山崎は当事者の傍に居乍らにして、冷ややかな眼で“観察”している。
尾形の聴取の任意を問われて、尾形隊に属する平士も馬越に続いて抗議した。併し、他ならぬ尾形自身がせからしい。と言葉を吐き捨て、部下達を黙らせる。
『―――承知しました』
『俊さんっ』
『馬越さんもいい加減になさい』
沖田も鋭い声で馬越を制止した。平士達は今後もその座に居続ける二人の組長に戦慄した。監察とは違った禍々しさを副長助勤は持っている。

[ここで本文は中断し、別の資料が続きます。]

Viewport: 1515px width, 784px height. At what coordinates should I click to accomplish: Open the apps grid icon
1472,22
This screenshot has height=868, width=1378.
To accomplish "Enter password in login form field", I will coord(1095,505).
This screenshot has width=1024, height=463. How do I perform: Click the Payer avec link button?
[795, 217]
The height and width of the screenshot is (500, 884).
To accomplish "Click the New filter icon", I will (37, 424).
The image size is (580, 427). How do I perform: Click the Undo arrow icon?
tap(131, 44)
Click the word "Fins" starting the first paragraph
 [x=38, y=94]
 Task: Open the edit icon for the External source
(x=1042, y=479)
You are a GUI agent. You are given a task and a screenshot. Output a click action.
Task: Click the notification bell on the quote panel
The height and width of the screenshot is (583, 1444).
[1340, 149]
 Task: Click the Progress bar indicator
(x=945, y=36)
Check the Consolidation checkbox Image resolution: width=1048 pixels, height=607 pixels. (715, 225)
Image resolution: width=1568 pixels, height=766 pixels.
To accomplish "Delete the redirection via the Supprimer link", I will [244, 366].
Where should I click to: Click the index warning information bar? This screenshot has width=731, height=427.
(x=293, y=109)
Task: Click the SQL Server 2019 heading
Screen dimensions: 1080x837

『総司、尾形君、ここで隊士を恐がらせても詮無い事だろう。島田君も。林君は別に尾形君自身の事ではなく佐々木君の事について訊こうとしているんだ。勘違いさせる様な事を言わないでくれ』
山南が落ち着いた、理路整然たる言葉で幹部を窘める。名指しされた三人は一瞬黙り、小さな声で山南に謝った。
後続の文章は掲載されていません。